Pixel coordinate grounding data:
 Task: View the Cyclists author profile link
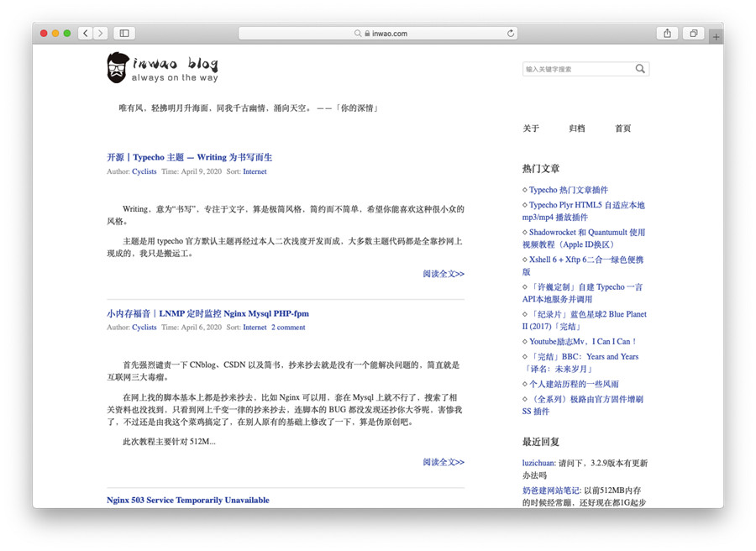click(x=144, y=171)
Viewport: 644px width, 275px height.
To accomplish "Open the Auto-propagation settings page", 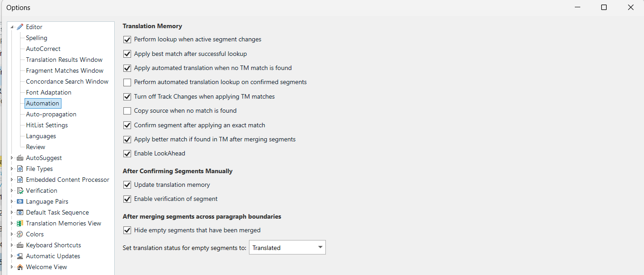I will (51, 114).
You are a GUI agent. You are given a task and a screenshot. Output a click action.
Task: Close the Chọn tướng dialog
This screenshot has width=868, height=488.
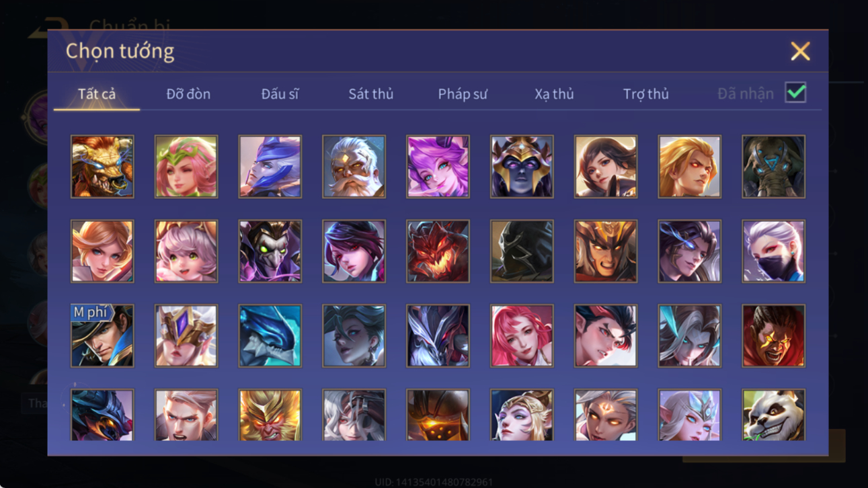click(800, 51)

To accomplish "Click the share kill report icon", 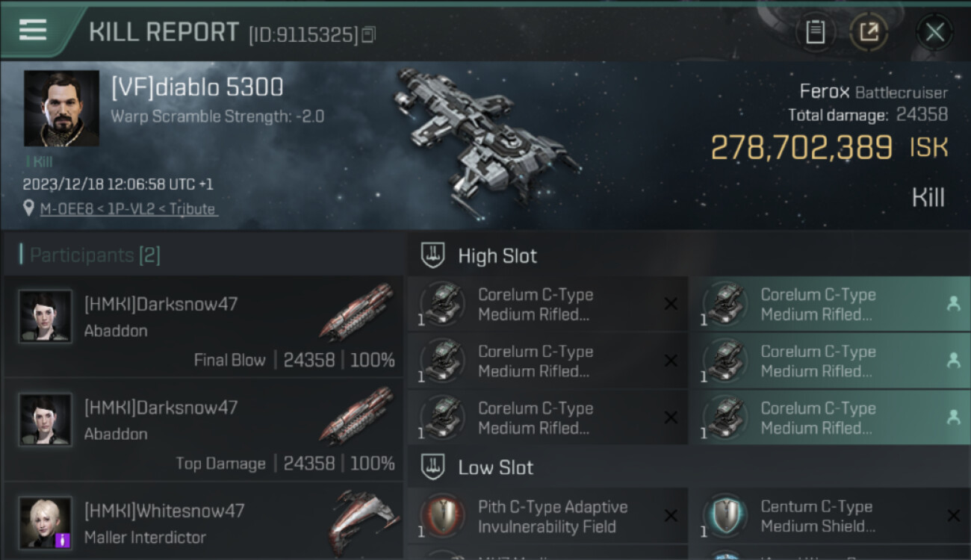I will click(x=869, y=32).
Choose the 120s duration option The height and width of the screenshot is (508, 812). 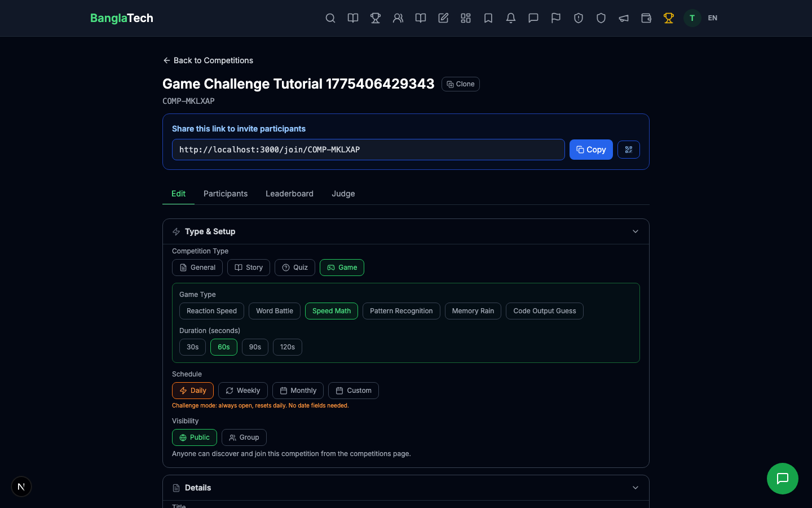(287, 347)
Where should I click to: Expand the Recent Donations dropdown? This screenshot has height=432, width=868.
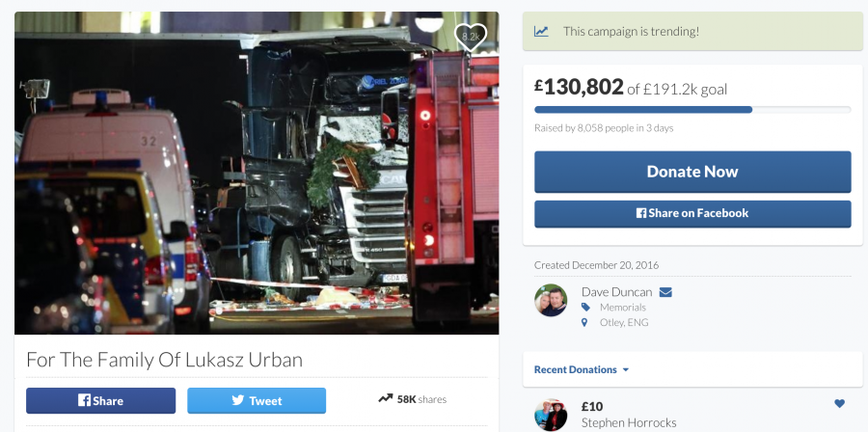pos(582,369)
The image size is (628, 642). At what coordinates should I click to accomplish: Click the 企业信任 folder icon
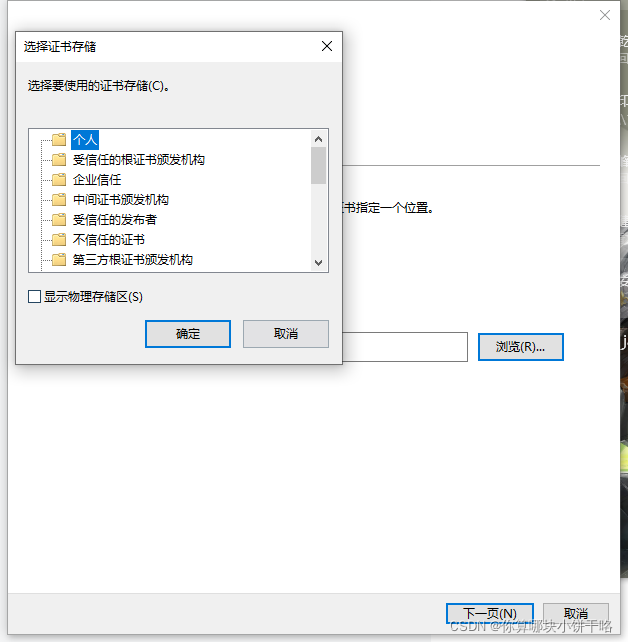[x=59, y=180]
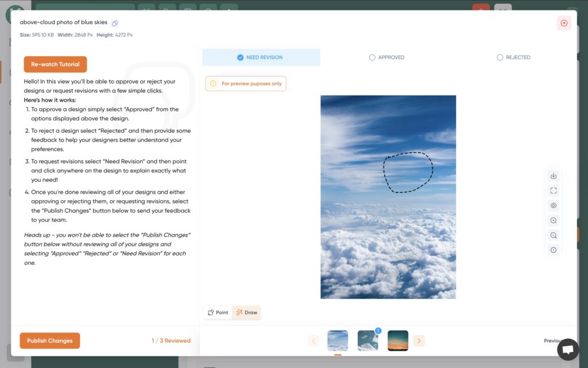Switch to Draw annotation mode
The width and height of the screenshot is (588, 368).
pyautogui.click(x=246, y=313)
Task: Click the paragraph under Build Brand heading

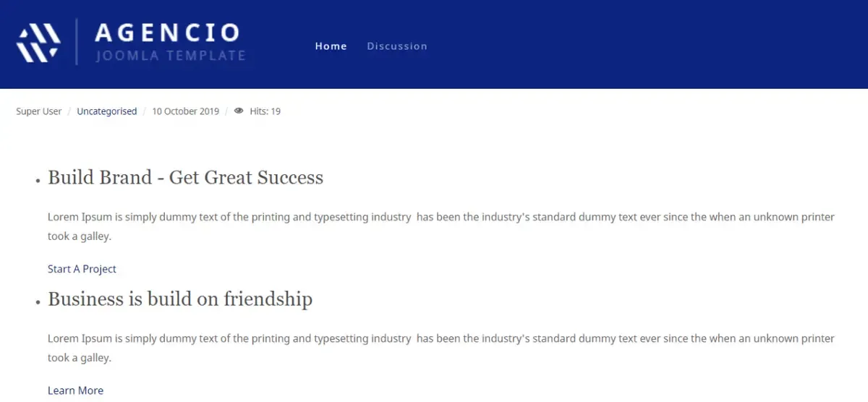Action: 441,226
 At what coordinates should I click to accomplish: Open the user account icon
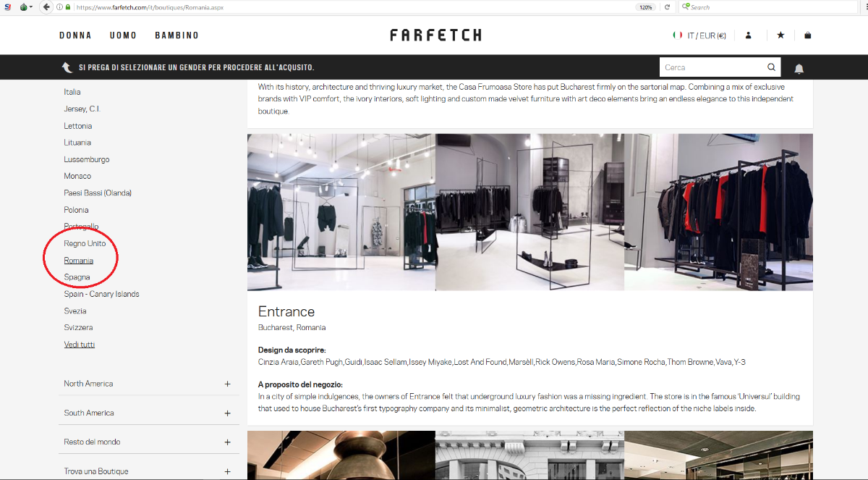click(x=749, y=35)
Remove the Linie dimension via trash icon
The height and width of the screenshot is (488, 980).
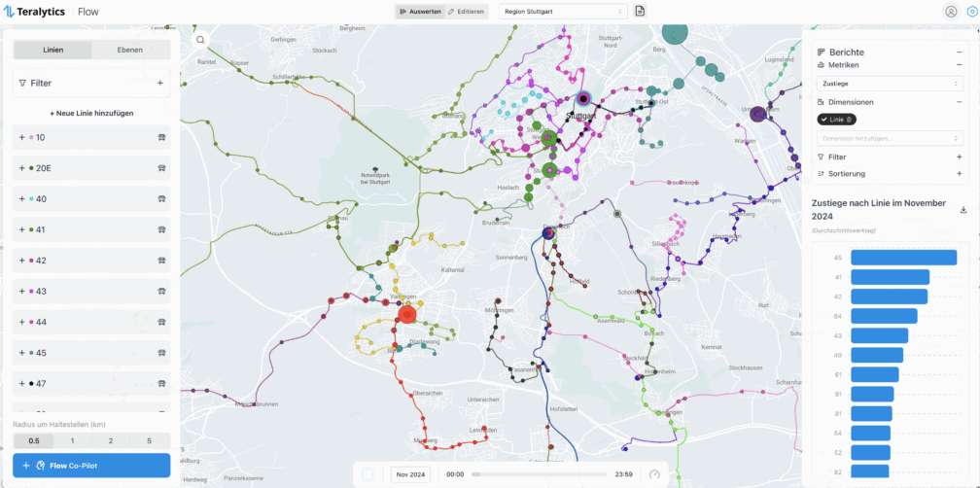[x=850, y=119]
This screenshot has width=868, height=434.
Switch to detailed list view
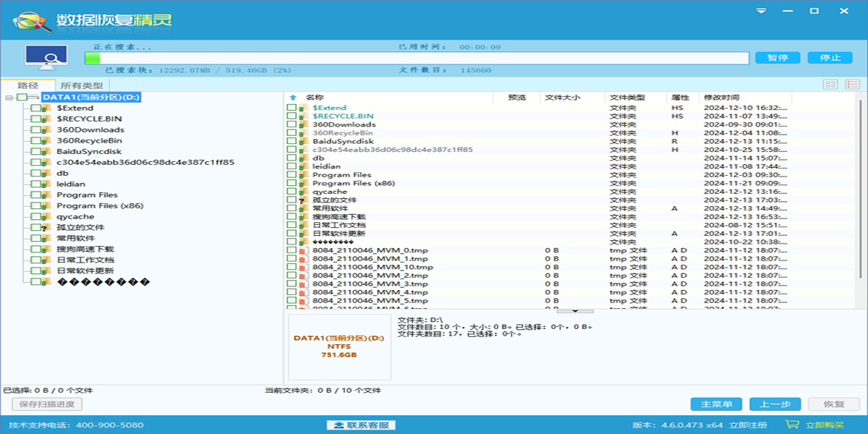[x=852, y=85]
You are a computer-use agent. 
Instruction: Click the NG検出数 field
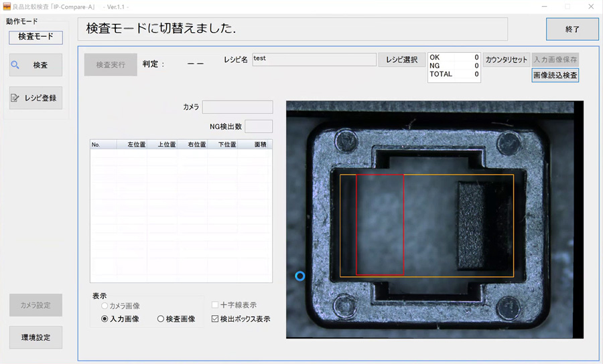pos(259,126)
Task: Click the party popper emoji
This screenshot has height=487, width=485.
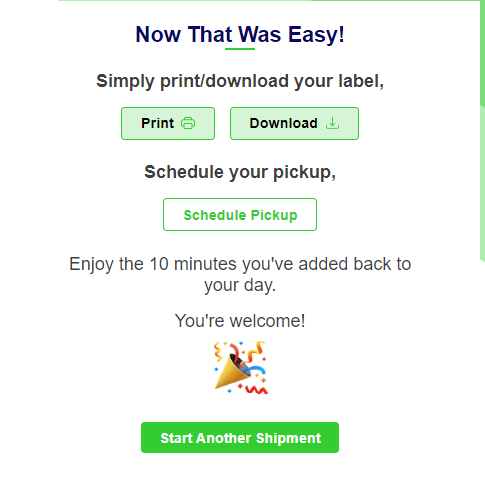Action: click(240, 367)
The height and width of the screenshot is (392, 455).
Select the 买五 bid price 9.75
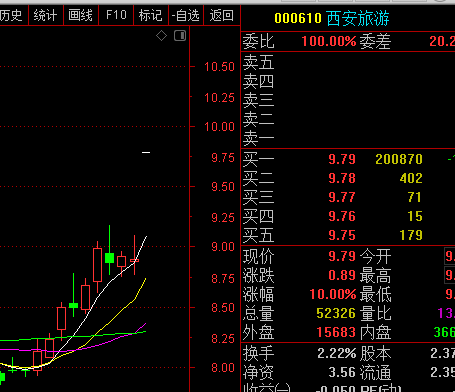pos(342,235)
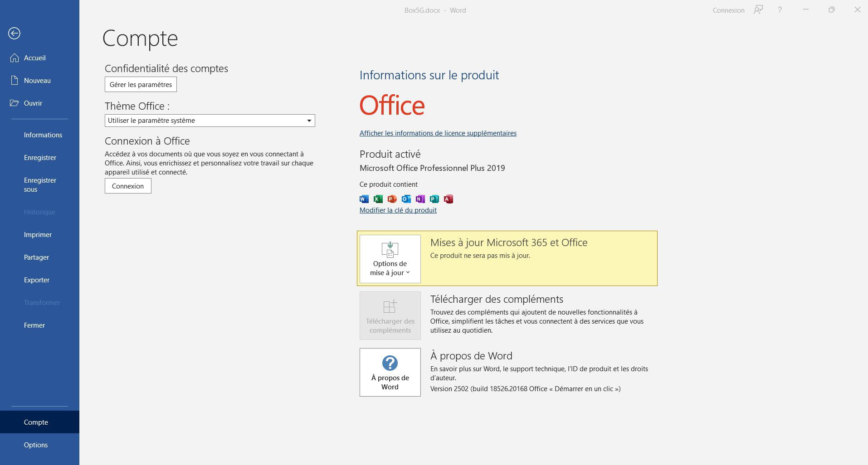Click the PowerPoint icon in product contents
This screenshot has width=868, height=465.
pyautogui.click(x=392, y=199)
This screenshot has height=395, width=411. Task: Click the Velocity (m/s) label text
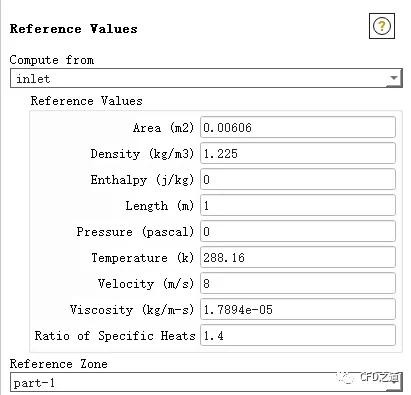click(x=146, y=284)
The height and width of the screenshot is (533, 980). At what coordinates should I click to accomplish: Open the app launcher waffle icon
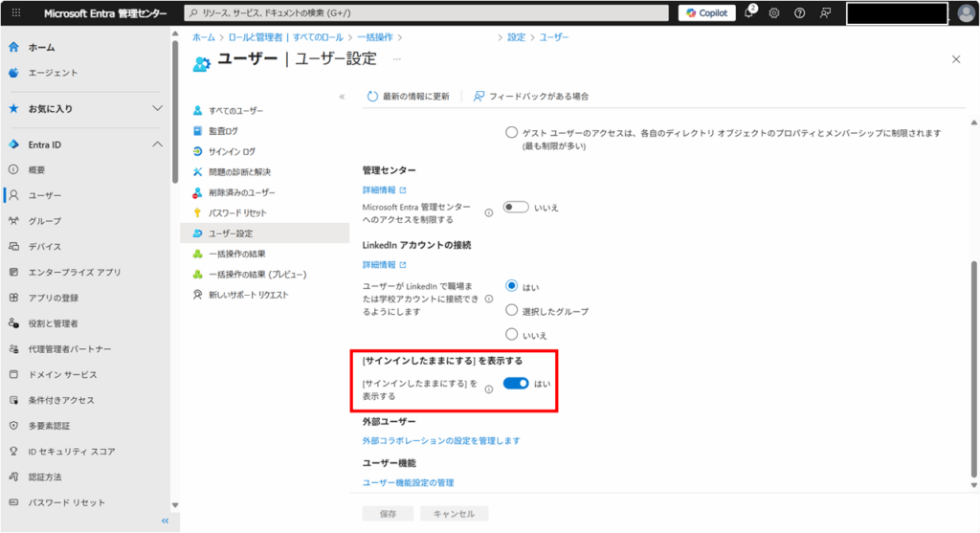15,13
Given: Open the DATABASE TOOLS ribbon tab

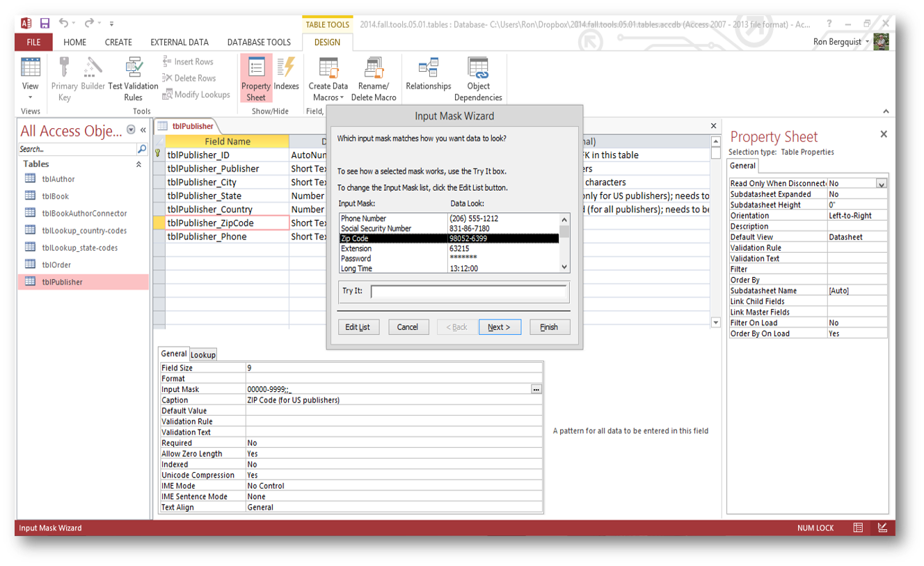Looking at the screenshot, I should point(259,42).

Task description:
Reproduce exactly, with no pictures, the lines above from the one holding "Where should I" to the one holding "Task: Click the party popper emoji", inclusive.

Solution below:
Where should I click to: Expand the Recent Donations dropdown? This screenshot has height=432, width=868.
pos(582,369)
The image size is (628, 642). At what coordinates should I click to accomplish: Click the 企业信任 folder icon
[x=59, y=180]
Switch to Draw annotation mode
The width and height of the screenshot is (588, 368).
pyautogui.click(x=246, y=313)
Task: Click the paragraph under Build Brand heading

Action: 441,226
 At what coordinates should I click to accomplish: Open the user account icon
click(x=749, y=35)
Remove the Linie dimension via trash icon
The height and width of the screenshot is (488, 980).
[x=850, y=119]
This screenshot has width=868, height=434.
Switch to detailed list view
[x=852, y=85]
You are a computer-use agent. 
Instruction: Click the NG検出数 field
pos(259,126)
Task: Click the party popper emoji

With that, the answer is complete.